Be(A)ware Of Your Confirmation Bias
June 11, 2021
It was dark, and the streets seemed confusing. Google Maps was utterly stumped. It kept taking me to the wrong address. I was running late for my meeting with a CEO of a large enterprise, and I was not comfortable calling the CEO for directions. What if he thought I was not organized enough to figure out the address much before the meeting. I was desperate.
I got into a service road, parked my car, and got out to ask a gentleman walking on the kerb if he knew the address I was looking for. This person started giving me some directions, but I sensed that he was not sure. I quickly excused myself and buttonholed another smartly dressed gentleman walking past me and asked him if he knew the address. As luck would have it, this gentleman was aware of the place, and I was thrilled. He confidently gave me directions to get to the place. I made a note of his guidance and started driving to the place.

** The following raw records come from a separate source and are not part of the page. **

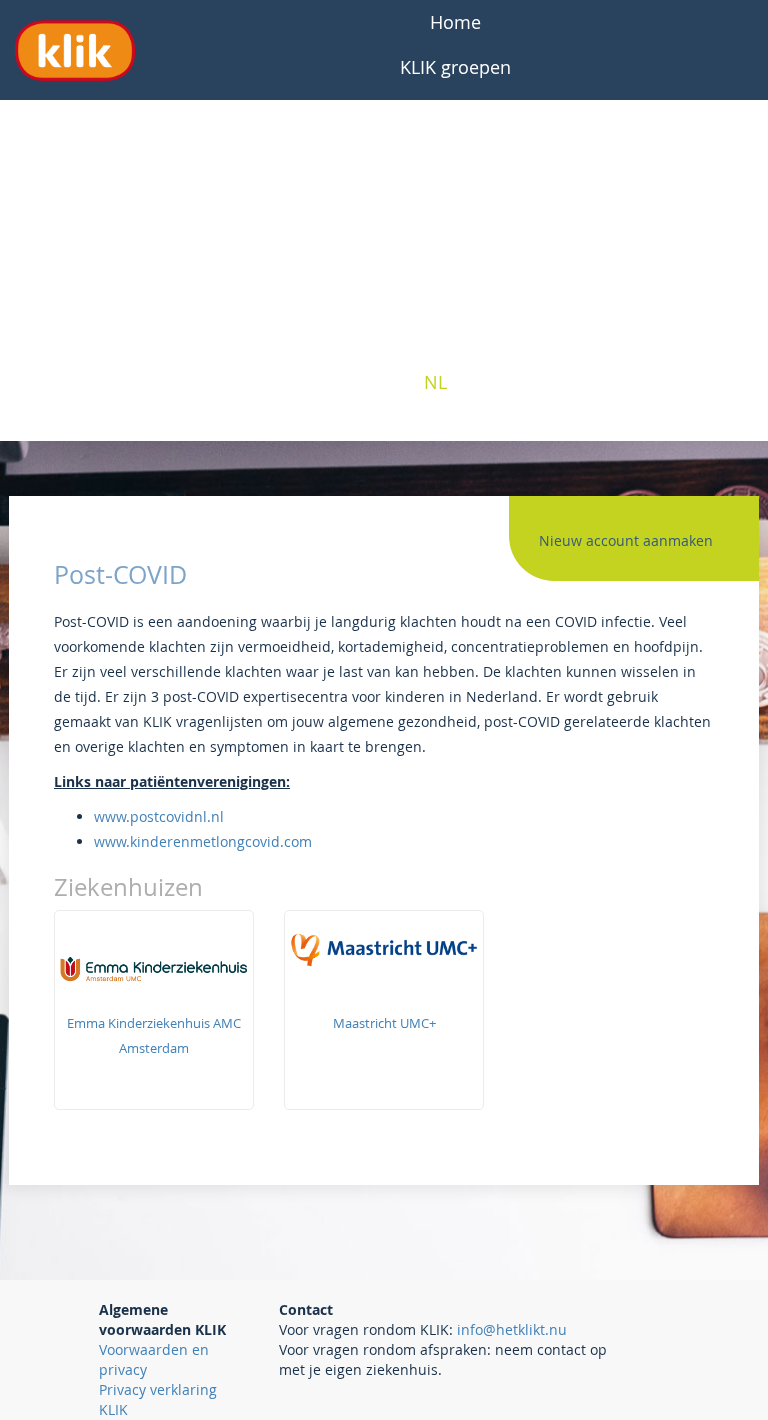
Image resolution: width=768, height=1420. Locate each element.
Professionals (456, 247)
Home (455, 22)
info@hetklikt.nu (512, 1329)
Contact (456, 337)
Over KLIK (455, 157)
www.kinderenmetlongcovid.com (203, 841)
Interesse (455, 292)
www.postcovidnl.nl (159, 816)
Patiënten (456, 202)
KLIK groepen (455, 67)
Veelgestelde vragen (455, 112)
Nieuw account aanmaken (626, 540)
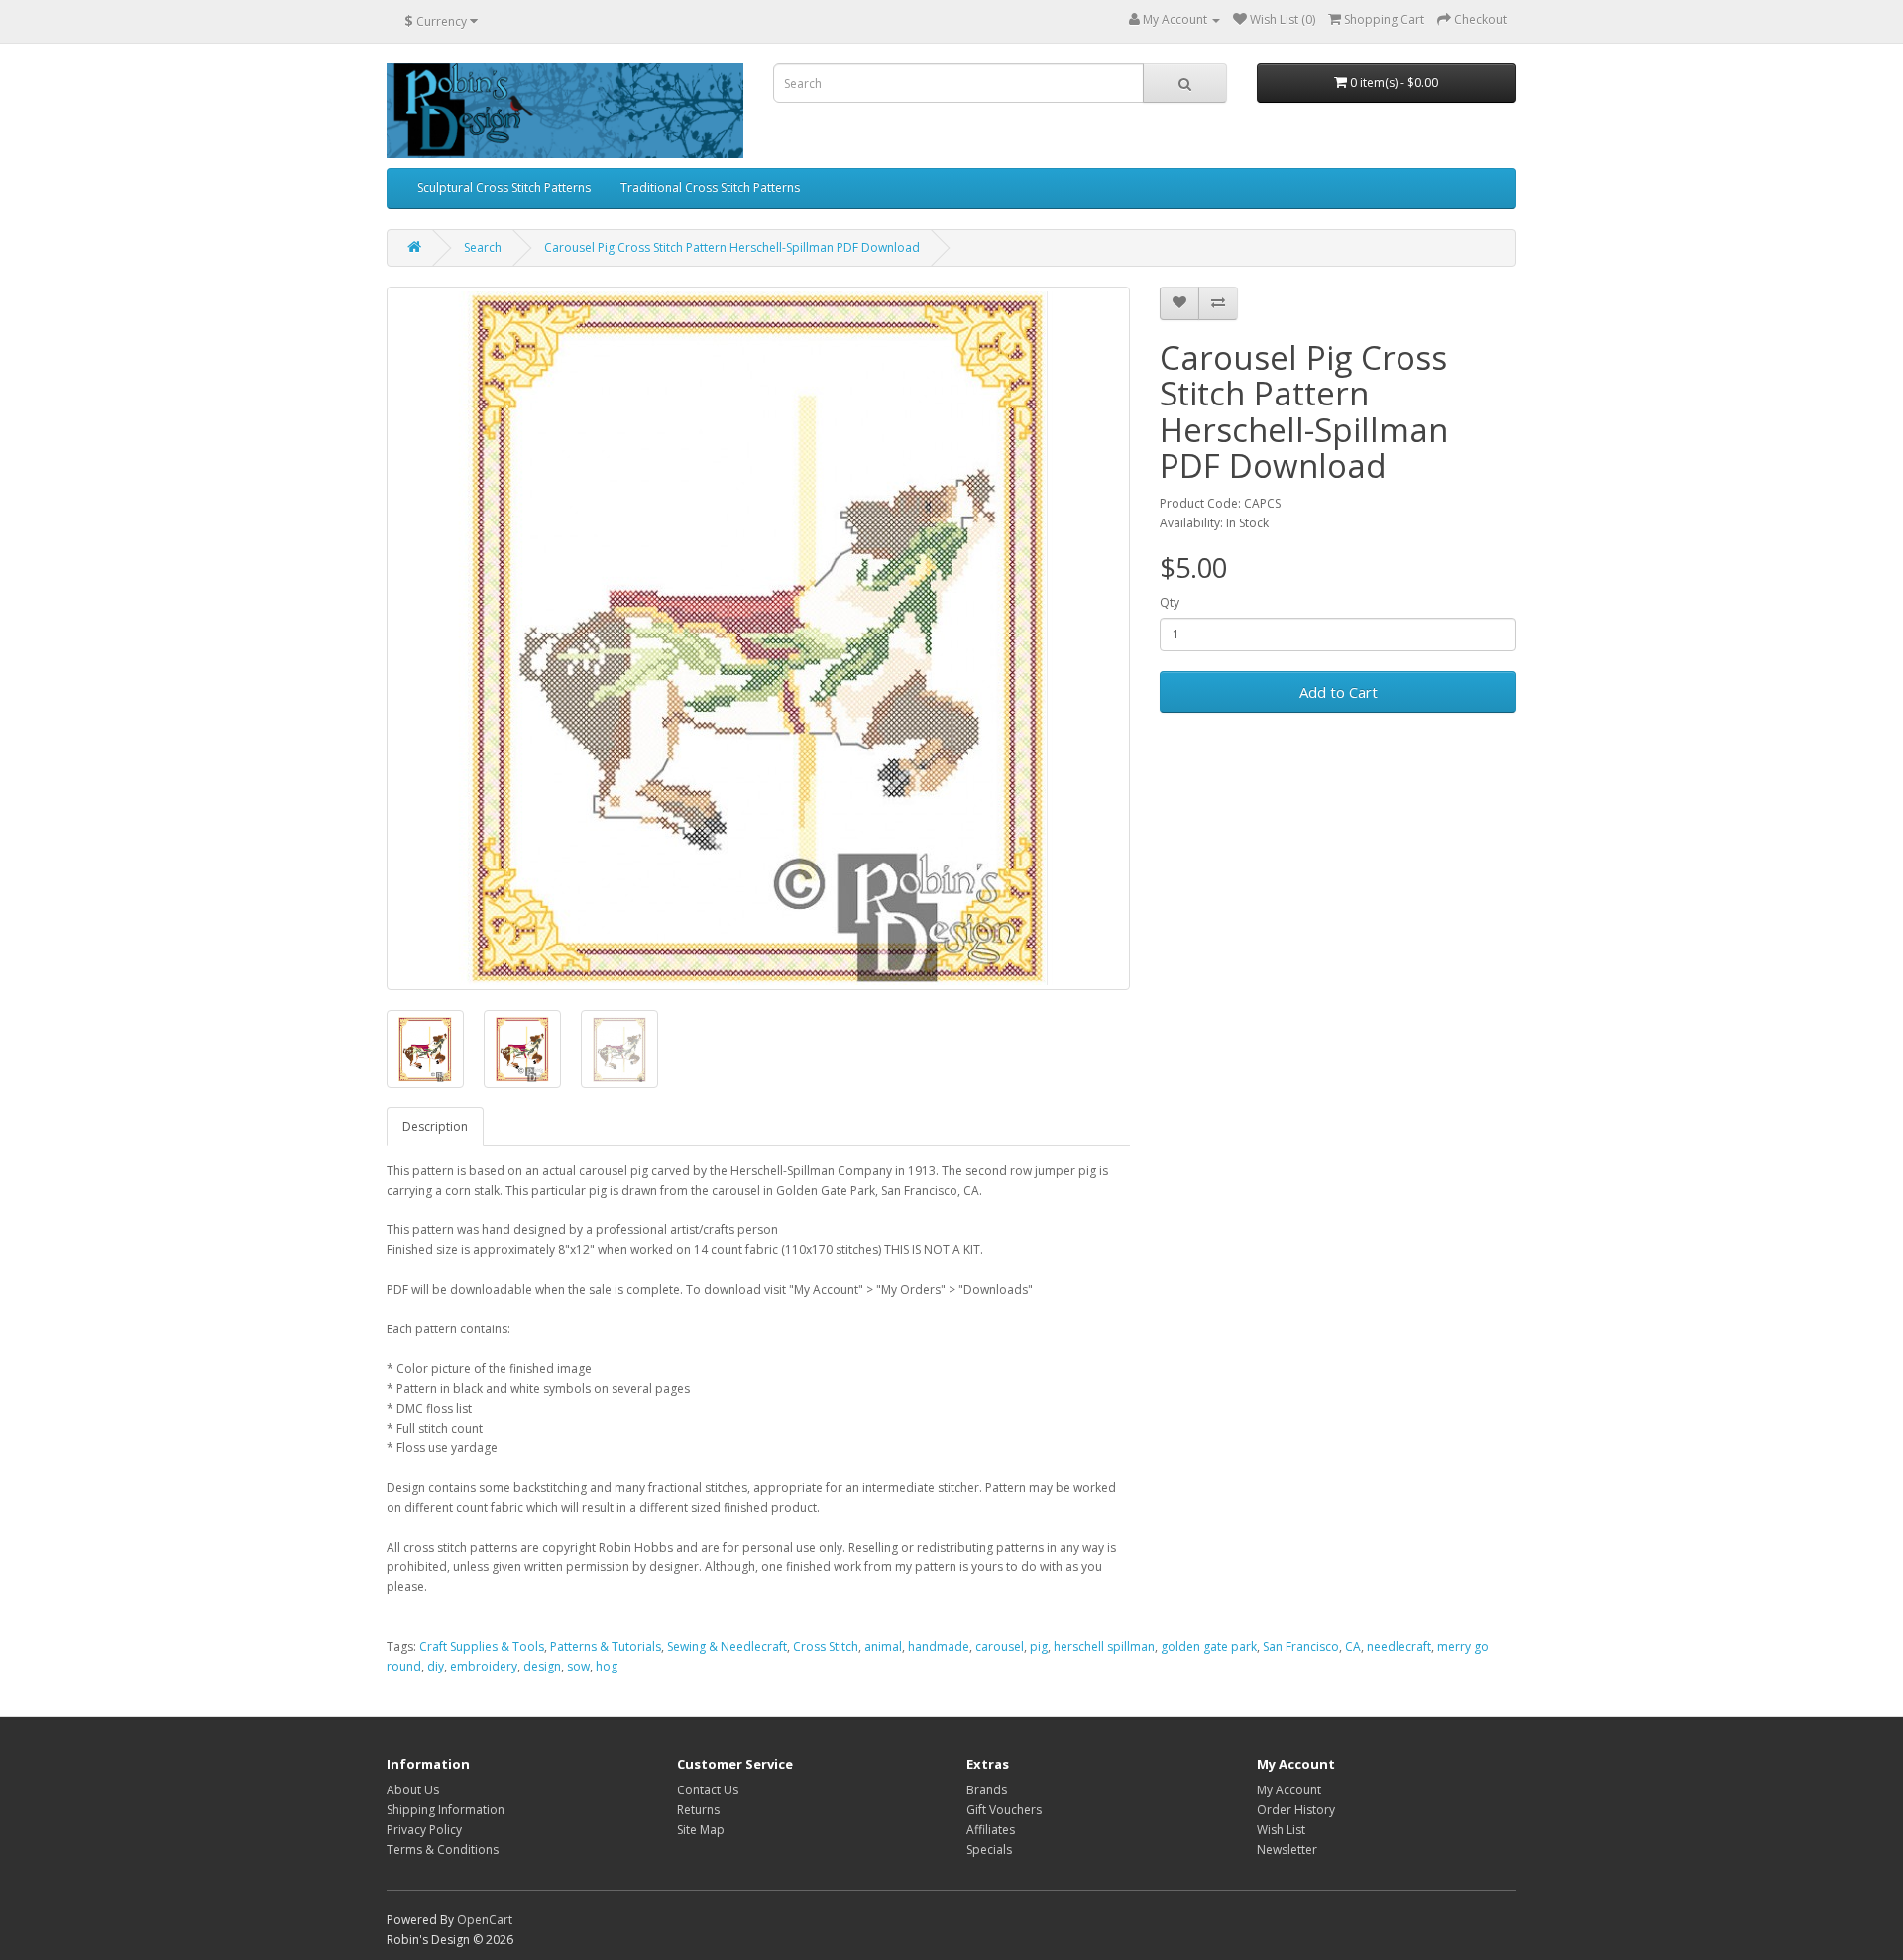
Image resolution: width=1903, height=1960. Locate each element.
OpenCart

Unfortunately, the directions this second person gave me sent me on a wild goose chase. The actual location was nowhere near where this person directed me. It was a few miles off the mark. Left with no choice, I called the CEO, who was gracious enough to point me out to the correct location. I eventually reached my destination, an hour late.
This memory reminds me of the perils of confirmation bias.
Confirmation bias is the tendency to favor information that confirms our existing beliefs and ignores any evidence that contradicts them.
We live in a world that values confidence over competence and reminds us to value the comfort of conviction over the discomfort of doubt.
“Anyone who is not confident is not competent. Anyone who looks and talks with confidence is very competent. If someone doesn’t show conviction, we cannot trust that person to do any job properly”. This is a common belief many of us have.
Maybe the first stranger was pointing me to the correct location. But I was unwilling to trust him just because I felt he seemed unsure, even though he gave me specific directions.
I trusted the second stranger to give me the right directions just because he seemed confident and dressed like a corporate executive. “If he can give me the directions with such conviction and confidence, he must be aware of the place” is what my subconscious interpretation of this stranger must have been.
Not for a moment did I pause to check if the directions he gave me were right.
This sort of cognitive confirmation bias shows up in many aspects of our daily life.
- I like a politician just because he speaks glibly and appears erudite and wise. Is the person really wise, honest? No one knows, but our conviction is unwavering in the comfort of our flawed belief.
- “People who are intelligent and competent can communicate their ideas nicely. This person seems to be struggling with his communication skills- it means he is not smart”. Our confirmation bias is very quick in coming to conclusions.
- Your friend tells you of this fantastic new investment opportunity he put money into three months back and has already made a 10% return. You think your friend to be smarter than you are. If he has made money, it means it must be a good investment. You trust the word of your friend more than the actual underlying performance of the stock.